Eigentlich ist das auch unerheblich, denn ich finde die Idee an sich schon witzig, ein angebrauchtes Produkt im Supermarkt zurückgeben zu wollen. Hat die Onlinehandel-Mentalität nun auch schon den Laden um die Ecke erreicht? Dort kann man ja bekanntlich seinen Fehleinkauf jederzeit ohne Kosten zurückschicken und das Hemd in XL bestellen, weil das S auch mit Luft anhalten doch ein wenig um den Bauch spannte. Dass die zurückgesendete Ware oft vernichtet wird, weil das Waschen und die neue Verpackung das Versandhaus oft teurer zu stehen käme, wird dabei gerne vergessen.
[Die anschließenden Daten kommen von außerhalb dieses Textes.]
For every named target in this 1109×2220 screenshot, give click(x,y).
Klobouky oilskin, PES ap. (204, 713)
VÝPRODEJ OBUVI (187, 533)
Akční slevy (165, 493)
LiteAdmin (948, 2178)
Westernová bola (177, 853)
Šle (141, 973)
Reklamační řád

Dem Stadtsanktgaller blutet das Herz

Um den Kunden nicht zu vergraulen, und aus Kulanz wird die Mitarbeiterin den Sack Holzkohle vermutlich zurückgenommen haben. Aber die Holzkohle neu zu verpacken, wird kaum gehen, zumal ja eine Grillfüllung bereits fehlt. Jemandem den angebrauchten Sack Holzkohle verbilligt verkaufen? Dafür wird sich wohl kaum ein Käufer finden, zumal sich der Grossverteiler so etwas kaum erlauben könnte. Vielleicht macht ja die Belegschaft des Grossverteilers an diesem Wochenende einen gemeinsamen Grillabend und befeuert den Grill mit besagter Holzkohle. Sollte die damit erzeugte Glut nicht ausreichen, gibt es ja bereits vorgrillierte Olma-Bratwürste zu kaufen. Das wäre dann vielleicht auch eine Alternative für den Herrn, der die Kohle ins Geschäft zurückgebracht hat. Diese Würste sollen aus der Mikrowelle oder in heissem Wasser erwärmt vorzüglich schmecken.

Ich als Stadtsanktgaller jedoch würde dann lieber auf eine Bratwurst verzichten und einen Cervelat roh essen.